- _Work required_: Format the records below as a numbered list, dropping any blank lines.

━━━━━━━━━━━━━━━━━━━━

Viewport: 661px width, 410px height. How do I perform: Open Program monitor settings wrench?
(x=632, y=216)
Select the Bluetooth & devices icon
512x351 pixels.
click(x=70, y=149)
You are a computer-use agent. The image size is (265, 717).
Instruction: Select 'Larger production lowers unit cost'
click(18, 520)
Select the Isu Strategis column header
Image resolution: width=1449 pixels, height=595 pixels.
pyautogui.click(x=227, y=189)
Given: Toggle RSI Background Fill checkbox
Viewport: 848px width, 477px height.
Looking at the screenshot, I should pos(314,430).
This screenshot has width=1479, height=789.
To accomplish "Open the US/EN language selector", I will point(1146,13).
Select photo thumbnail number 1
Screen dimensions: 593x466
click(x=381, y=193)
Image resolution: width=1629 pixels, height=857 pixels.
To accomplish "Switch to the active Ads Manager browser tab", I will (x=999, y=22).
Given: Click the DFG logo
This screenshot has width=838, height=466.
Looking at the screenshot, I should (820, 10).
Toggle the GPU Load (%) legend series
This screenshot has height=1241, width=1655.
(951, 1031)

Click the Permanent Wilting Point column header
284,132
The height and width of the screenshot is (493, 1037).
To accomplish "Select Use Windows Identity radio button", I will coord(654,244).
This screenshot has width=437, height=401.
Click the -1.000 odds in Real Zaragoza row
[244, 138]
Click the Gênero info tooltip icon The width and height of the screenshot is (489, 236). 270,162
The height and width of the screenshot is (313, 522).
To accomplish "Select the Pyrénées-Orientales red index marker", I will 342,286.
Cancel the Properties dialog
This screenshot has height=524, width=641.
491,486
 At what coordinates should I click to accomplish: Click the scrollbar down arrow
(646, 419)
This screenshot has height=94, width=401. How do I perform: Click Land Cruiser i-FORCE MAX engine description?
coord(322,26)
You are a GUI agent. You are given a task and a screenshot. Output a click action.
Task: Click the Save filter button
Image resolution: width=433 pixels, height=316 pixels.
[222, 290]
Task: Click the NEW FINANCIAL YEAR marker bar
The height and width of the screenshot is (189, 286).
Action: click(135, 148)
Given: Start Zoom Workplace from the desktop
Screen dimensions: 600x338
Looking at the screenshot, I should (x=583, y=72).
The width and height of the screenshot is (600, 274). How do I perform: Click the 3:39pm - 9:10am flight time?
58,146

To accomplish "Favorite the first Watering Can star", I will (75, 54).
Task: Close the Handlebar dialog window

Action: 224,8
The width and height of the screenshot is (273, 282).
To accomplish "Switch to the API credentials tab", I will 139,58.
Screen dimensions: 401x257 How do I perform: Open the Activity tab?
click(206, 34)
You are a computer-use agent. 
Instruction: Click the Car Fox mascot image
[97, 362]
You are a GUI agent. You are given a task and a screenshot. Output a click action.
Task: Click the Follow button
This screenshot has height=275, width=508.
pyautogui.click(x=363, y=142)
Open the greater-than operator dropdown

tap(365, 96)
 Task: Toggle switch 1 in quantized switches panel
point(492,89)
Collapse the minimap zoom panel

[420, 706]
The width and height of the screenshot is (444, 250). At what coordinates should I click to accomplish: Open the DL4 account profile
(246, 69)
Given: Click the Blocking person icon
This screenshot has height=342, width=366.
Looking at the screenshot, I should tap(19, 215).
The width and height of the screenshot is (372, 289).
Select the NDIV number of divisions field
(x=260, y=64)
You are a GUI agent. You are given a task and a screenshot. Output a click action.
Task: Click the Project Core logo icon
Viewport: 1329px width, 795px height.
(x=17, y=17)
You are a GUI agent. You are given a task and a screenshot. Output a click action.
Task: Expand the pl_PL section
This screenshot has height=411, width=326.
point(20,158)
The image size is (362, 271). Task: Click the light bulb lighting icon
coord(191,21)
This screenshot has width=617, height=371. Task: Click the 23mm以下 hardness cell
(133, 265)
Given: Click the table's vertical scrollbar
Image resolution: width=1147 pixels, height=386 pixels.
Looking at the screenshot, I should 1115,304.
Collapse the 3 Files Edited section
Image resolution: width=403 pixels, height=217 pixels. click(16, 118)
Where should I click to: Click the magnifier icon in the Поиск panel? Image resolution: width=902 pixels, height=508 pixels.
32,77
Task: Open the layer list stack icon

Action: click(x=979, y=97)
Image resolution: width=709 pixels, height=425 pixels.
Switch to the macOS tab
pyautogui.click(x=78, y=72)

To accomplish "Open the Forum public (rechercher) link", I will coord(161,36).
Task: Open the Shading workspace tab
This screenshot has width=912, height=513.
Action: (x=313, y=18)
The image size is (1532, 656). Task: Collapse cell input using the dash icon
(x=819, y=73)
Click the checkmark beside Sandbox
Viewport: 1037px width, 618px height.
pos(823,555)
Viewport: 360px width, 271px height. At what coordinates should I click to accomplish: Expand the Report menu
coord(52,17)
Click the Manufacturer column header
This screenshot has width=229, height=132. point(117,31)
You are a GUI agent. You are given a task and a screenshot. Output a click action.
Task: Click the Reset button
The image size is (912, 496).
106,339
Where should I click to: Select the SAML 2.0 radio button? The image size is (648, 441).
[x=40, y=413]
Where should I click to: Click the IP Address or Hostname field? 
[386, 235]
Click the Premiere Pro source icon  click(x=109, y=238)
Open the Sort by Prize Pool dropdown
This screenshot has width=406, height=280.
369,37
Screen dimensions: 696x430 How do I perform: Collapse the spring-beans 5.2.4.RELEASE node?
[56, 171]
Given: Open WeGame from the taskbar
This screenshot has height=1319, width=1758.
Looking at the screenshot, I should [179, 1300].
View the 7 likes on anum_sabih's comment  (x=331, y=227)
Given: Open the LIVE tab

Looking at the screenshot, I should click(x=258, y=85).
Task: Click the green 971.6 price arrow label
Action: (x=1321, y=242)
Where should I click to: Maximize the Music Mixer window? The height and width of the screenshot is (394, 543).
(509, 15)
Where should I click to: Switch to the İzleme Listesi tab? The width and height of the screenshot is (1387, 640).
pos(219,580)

━━━━━━━━━━━━━━━━━━━━

- _The output_:
1. Viewport: 661px width, 410px height. How do I perform: Open Program monitor settings wrench?
2. (x=632, y=216)
3. Select the Bluetooth & devices icon
4. 512x351 pixels.
5. click(x=70, y=149)
6. You are a computer-use agent. The image size is (265, 717).
7. Instruction: Select 'Larger production lowers unit cost'
8. click(18, 520)
9. Select the Isu Strategis column header
10. Image resolution: width=1449 pixels, height=595 pixels.
11. pyautogui.click(x=227, y=189)
12. Given: Toggle RSI Background Fill checkbox
13. Viewport: 848px width, 477px height.
14. Looking at the screenshot, I should pos(314,430).
15. This screenshot has width=1479, height=789.
16. To accomplish "Open the US/EN language selector", I will point(1146,13).
17. Select photo thumbnail number 1
18. Screen dimensions: 593x466
19. click(x=381, y=193)
20. Image resolution: width=1629 pixels, height=857 pixels.
21. To accomplish "Switch to the active Ads Manager browser tab", I will (x=999, y=22).
22. Given: Click the DFG logo
23. This screenshot has width=838, height=466.
24. Looking at the screenshot, I should (820, 10).
25. Toggle the GPU Load (%) legend series
26. This screenshot has height=1241, width=1655.
27. (951, 1031)
28. Click the Permanent Wilting Point column header
29. 284,132
30. The height and width of the screenshot is (493, 1037).
31. To accomplish "Select Use Windows Identity radio button", I will coord(654,244).
32. This screenshot has width=437, height=401.
33. Click the -1.000 odds in Real Zaragoza row
34. [244, 138]
35. Click the Gênero info tooltip icon The width and height of the screenshot is (489, 236). 270,162
36. The height and width of the screenshot is (313, 522).
37. To accomplish "Select the Pyrénées-Orientales red index marker", I will 342,286.
38. Cancel the Properties dialog
39. This screenshot has height=524, width=641.
40. 491,486
41.  At what coordinates should I click to accomplish: Click the scrollbar down arrow
42. (646, 419)
43. This screenshot has height=94, width=401. How do I perform: Click Land Cruiser i-FORCE MAX engine description?
44. coord(322,26)
45. You are a GUI agent. You are given a task and a screenshot. Output a click action.
46. Task: Click the Save filter button
47. Image resolution: width=433 pixels, height=316 pixels.
48. [222, 290]
49. Task: Click the NEW FINANCIAL YEAR marker bar
50. The height and width of the screenshot is (189, 286).
51. Action: click(135, 148)
52. Given: Start Zoom Workplace from the desktop
53. Screen dimensions: 600x338
54. Looking at the screenshot, I should (x=583, y=72).
55. The width and height of the screenshot is (600, 274). How do I perform: Click the 3:39pm - 9:10am flight time?
56. 58,146
57. To accomplish "Favorite the first Watering Can star", I will (75, 54).
58. Task: Close the Handlebar dialog window
59. Action: 224,8
60. The width and height of the screenshot is (273, 282).
61. To accomplish "Switch to the API credentials tab", I will 139,58.
62. Screen dimensions: 401x257 How do I perform: Open the Activity tab?
63. click(206, 34)
64. You are a computer-use agent. 
65. Instruction: Click the Car Fox mascot image
66. [97, 362]
67. You are a GUI agent. You are given a task and a screenshot. Output a click action.
68. Task: Click the Follow button
69. This screenshot has height=275, width=508.
70. pyautogui.click(x=363, y=142)
71. Open the greater-than operator dropdown
72. tap(365, 96)
73.  Task: Toggle switch 1 in quantized switches panel
74. point(492,89)
75. Collapse the minimap zoom panel
76. [420, 706]
77. The width and height of the screenshot is (444, 250). At what coordinates should I click to accomplish: Open the DL4 account profile
78. (246, 69)
79. Given: Click the Blocking person icon
80. This screenshot has height=342, width=366.
81. Looking at the screenshot, I should tap(19, 215).
82. The width and height of the screenshot is (372, 289).
83. Select the NDIV number of divisions field
84. (x=260, y=64)
85. You are a GUI agent. You are given a task and a screenshot. Output a click action.
86. Task: Click the Project Core logo icon
87. Viewport: 1329px width, 795px height.
88. (x=17, y=17)
89. You are a GUI agent. You are given a task and a screenshot. Output a click action.
90. Task: Expand the pl_PL section
91. This screenshot has height=411, width=326.
92. point(20,158)
93. The image size is (362, 271). Task: Click the light bulb lighting icon
94. coord(191,21)
95. This screenshot has width=617, height=371. Task: Click the 23mm以下 hardness cell
96. (133, 265)
97. Given: Click the table's vertical scrollbar
98. Image resolution: width=1147 pixels, height=386 pixels.
99. Looking at the screenshot, I should 1115,304.
100. Collapse the 3 Files Edited section
101. Image resolution: width=403 pixels, height=217 pixels. click(16, 118)
102. Where should I click to: Click the magnifier icon in the Поиск panel? Image resolution: width=902 pixels, height=508 pixels.
103. 32,77
104. Task: Open the layer list stack icon
105. Action: click(x=979, y=97)
106. Image resolution: width=709 pixels, height=425 pixels.
107. Switch to the macOS tab
108. pyautogui.click(x=78, y=72)
109. To accomplish "Open the Forum public (rechercher) link", I will coord(161,36).
110. Task: Open the Shading workspace tab
111. This screenshot has width=912, height=513.
112. Action: (x=313, y=18)
113. The image size is (1532, 656). Task: Collapse cell input using the dash icon
114. (x=819, y=73)
115. Click the checkmark beside Sandbox
116. Viewport: 1037px width, 618px height.
117. pos(823,555)
118. Viewport: 360px width, 271px height. At what coordinates should I click to accomplish: Expand the Report menu
119. coord(52,17)
120. Click the Manufacturer column header
121. This screenshot has width=229, height=132. point(117,31)
122. You are a GUI agent. You are given a task and a screenshot. Output a click action.
123. Task: Click the Reset button
124. The image size is (912, 496).
125. 106,339
126. Where should I click to: Select the SAML 2.0 radio button? The image size is (648, 441).
127. [x=40, y=413]
128. Where should I click to: Click the IP Address or Hostname field? 
129. [386, 235]
130. Click the Premiere Pro source icon  click(x=109, y=238)
131. Open the Sort by Prize Pool dropdown
132. This screenshot has width=406, height=280.
133. 369,37
134. Screen dimensions: 696x430 How do I perform: Collapse the spring-beans 5.2.4.RELEASE node?
135. [56, 171]
136. Given: Open WeGame from the taskbar
137. This screenshot has height=1319, width=1758.
138. Looking at the screenshot, I should [179, 1300].
139. View the 7 likes on anum_sabih's comment  (x=331, y=227)
140. Given: Open the LIVE tab
141. Looking at the screenshot, I should click(x=258, y=85).
142. Task: Click the green 971.6 price arrow label
143. Action: (x=1321, y=242)
144. Where should I click to: Maximize the Music Mixer window? The height and width of the screenshot is (394, 543).
145. (509, 15)
146. Where should I click to: Switch to the İzleme Listesi tab? The width and height of the screenshot is (1387, 640).
147. pos(219,580)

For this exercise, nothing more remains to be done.